On 26th June, United Nations Cinema screened ‘To End A War’ in partnership with LSE IDEAS and the Colombian Embassy. The film explores what it takes for a nation of 50 million to move from from war and hatred to peace and forgiveness. The 52-year fight between the Colombian Government and the Marxist guerilla FARC-EP was the longest running civil war in Latin America. Since September 2012, the Government and FARC have held Peace Talks behind closed doors on neutral ground in Havana, Cuba. This is an intimate observational documentary that offers unprecedented access to both political leaders, President Juan Manuel Santos and FARC Chief Commander Timochenko, during this profound moment in Colombia’s history. 

The screening was followed by a discussion with Marc Silver (film director); Lord John Thomas Alderdice (former leader of the Alliance Party of Northern Ireland); Annick Hiensch (Political Affairs Officer, UNLOPS); moderated by Dr. Mary Martin (Director of the UN Business and Human Security Initiative at LSE IDEAS).


The discussion began with Marc Silver explaining how he became involved in the project and certain decisions he made in filming: “I was invited by some Colombian producers as I had no previous knowledge about Colombia and no bias. There are multiple layers we wanted to get across to the audience. We had to tell both sides of the political story, as well as the story of the millions of Colombians affected by it.

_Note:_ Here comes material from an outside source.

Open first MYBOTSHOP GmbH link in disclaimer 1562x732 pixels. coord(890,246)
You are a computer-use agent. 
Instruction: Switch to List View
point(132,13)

For example, by portraying the process of demining, it felt like the land, the soil, contained hundreds of stories that we would never have been able to portay in this film.” Reflecting on how he saw the film two years on, he added: “Watching the film now, I realise how relevant it is. Brexit happened first, then this happened, then Trump got into power. And I think it says something about current populist movements, peace more generally, and how to live in harmony.”


Annick Hiensch, on behalf of UNLOPS, commended the people and Government of Colombia on their recent peaceful and democratic elections. She then expanded on the role of the UN in facilitating a process of ‘irreversible peace’ through their involvement in FARC’s disarmament: “Of course, there are some that want traditional justice, but it is more important to think of long-term stability. An important part of our current work is to reintegrate the FARC into civilian life.” She also emphasized that a big part of the current UN Mission in Colombia is making sure women and girls are also included in the peace process: ‘We have 41 gender focal points in this Mission.”

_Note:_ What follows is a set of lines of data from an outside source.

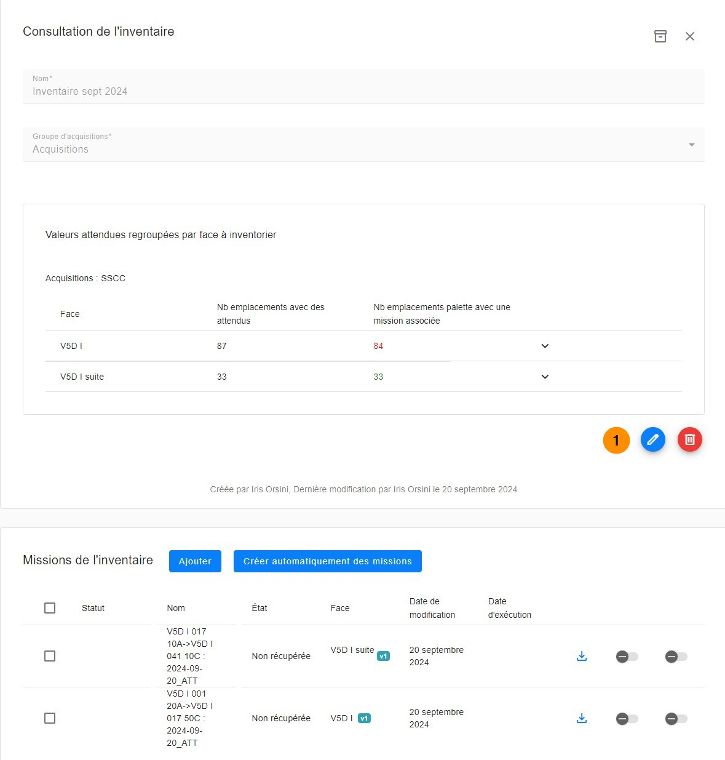
Task: Click the Ajouter button
Action: point(195,561)
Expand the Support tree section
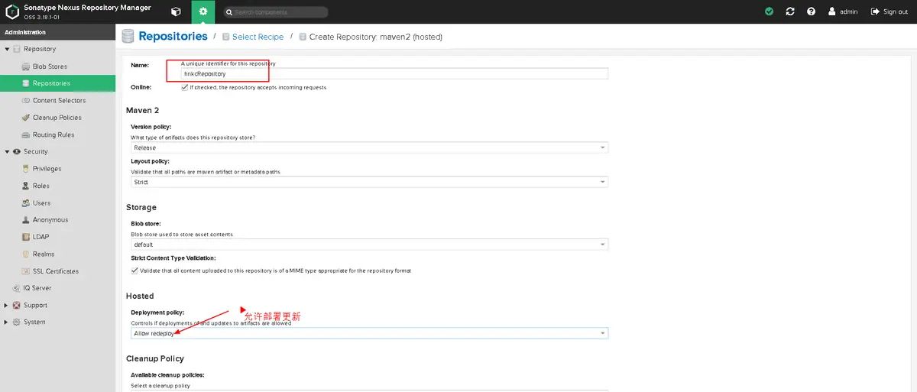This screenshot has width=917, height=392. pyautogui.click(x=7, y=306)
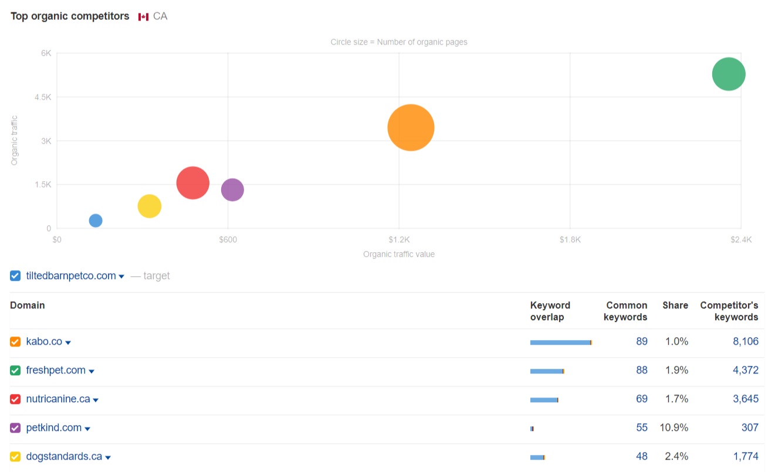The image size is (775, 472).
Task: Click common keywords count 55 for petkind.com
Action: point(641,428)
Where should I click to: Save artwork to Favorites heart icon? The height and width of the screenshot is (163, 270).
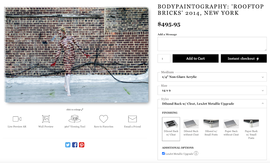tap(103, 119)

Lord Alderdice brought his experience of the Northern Ireland peace talks to the discussion and the role that film and culture have to play in ensuring long term peace: “This film portrays the peace process, warts and all. And film is such a powerful medium. You can make constitutional changes, socio-economic development - as we did in Ireland – but what is important is that the attitudes need to change. You are dealing with groups of people with historic differences. The fragility of peace comes from groups of people who feel unheard and unable to use peaceful democratic means to voice their concerns, so they fall back to violence.”

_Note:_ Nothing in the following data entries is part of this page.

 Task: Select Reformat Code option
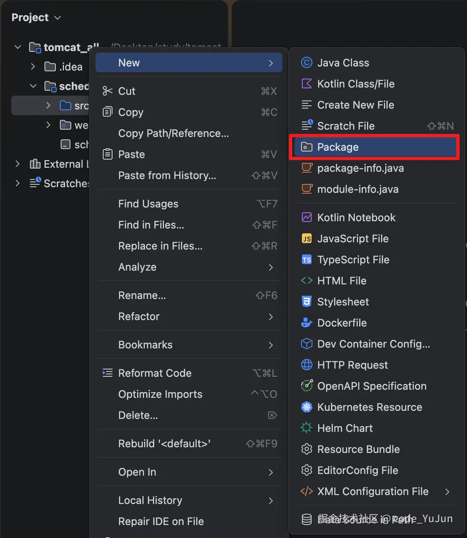(155, 373)
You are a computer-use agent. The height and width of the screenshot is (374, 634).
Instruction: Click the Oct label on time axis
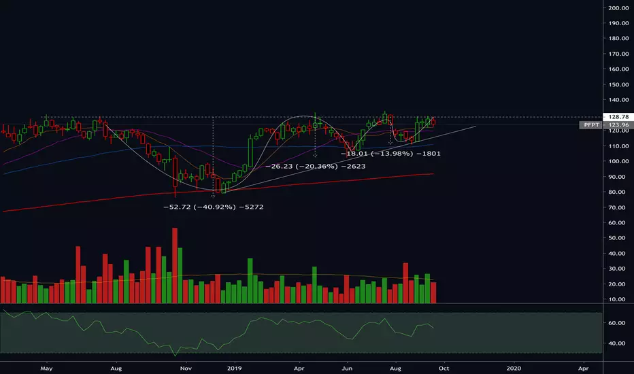tap(444, 369)
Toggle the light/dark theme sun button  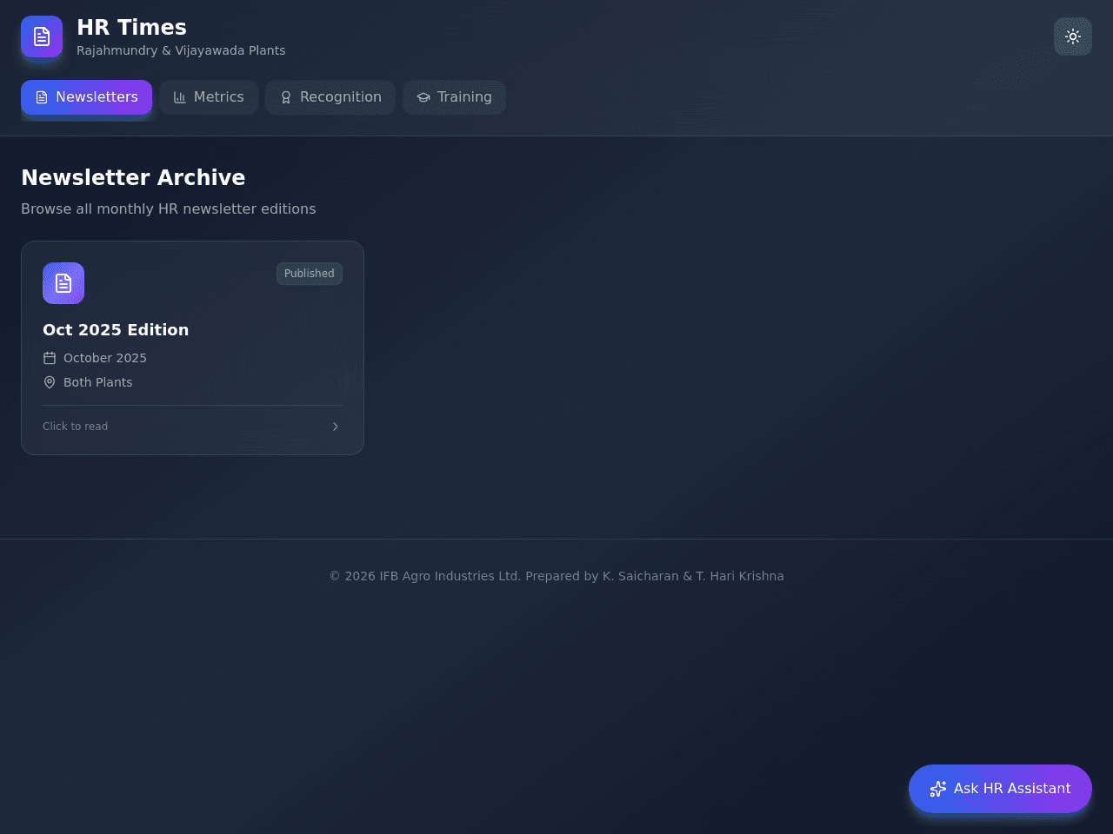coord(1073,36)
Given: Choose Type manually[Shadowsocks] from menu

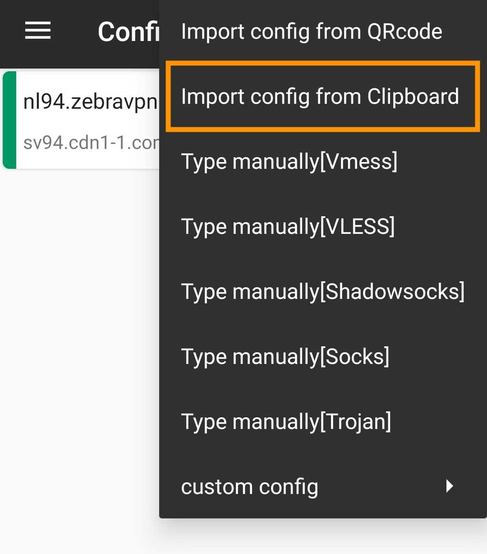Looking at the screenshot, I should [x=322, y=291].
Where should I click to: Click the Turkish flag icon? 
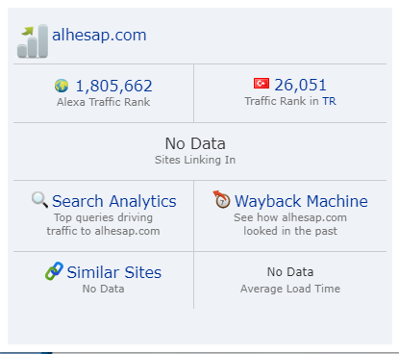coord(262,84)

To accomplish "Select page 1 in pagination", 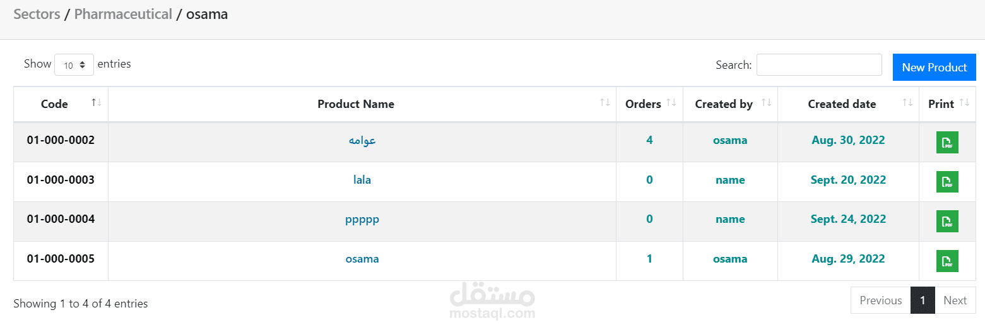I will [x=923, y=300].
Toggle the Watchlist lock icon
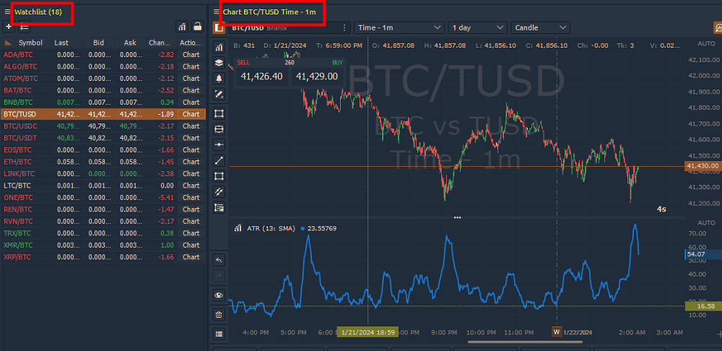The image size is (722, 351). 197,27
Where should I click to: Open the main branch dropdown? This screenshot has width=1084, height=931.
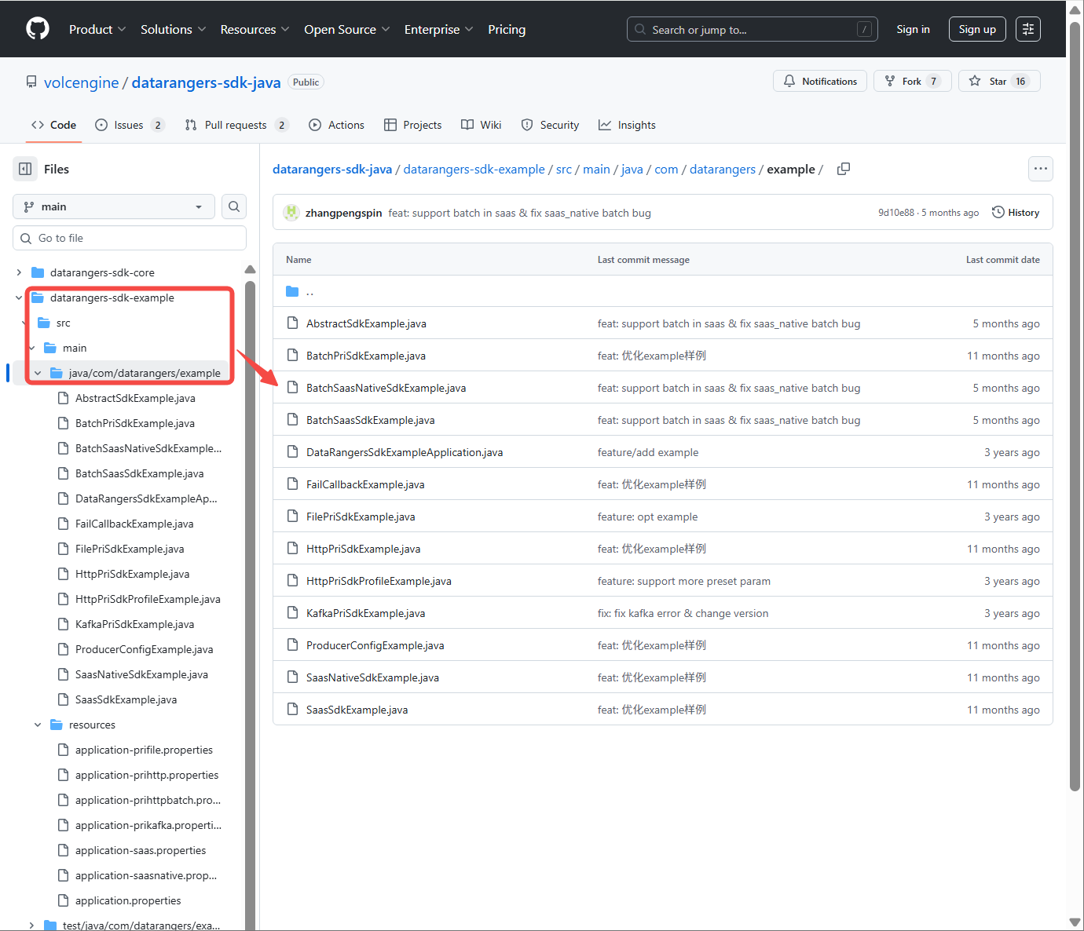(114, 206)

panel discussion audience question two

Rounding up the discussion by focusing on the present, Lord Alderdice said: “Ten years ago, political leaders saw themselves as statesmen when they were resolving conflict; now, they see themselves as statesmen when they are conducting conflict. This is one of the few peace processes anywhere in the world which is going somewere, so we must support those who are trying to make it work.”


  • To watch the trailer, click here.
  • For more information about the film, click here.
  • To download the handout, click here.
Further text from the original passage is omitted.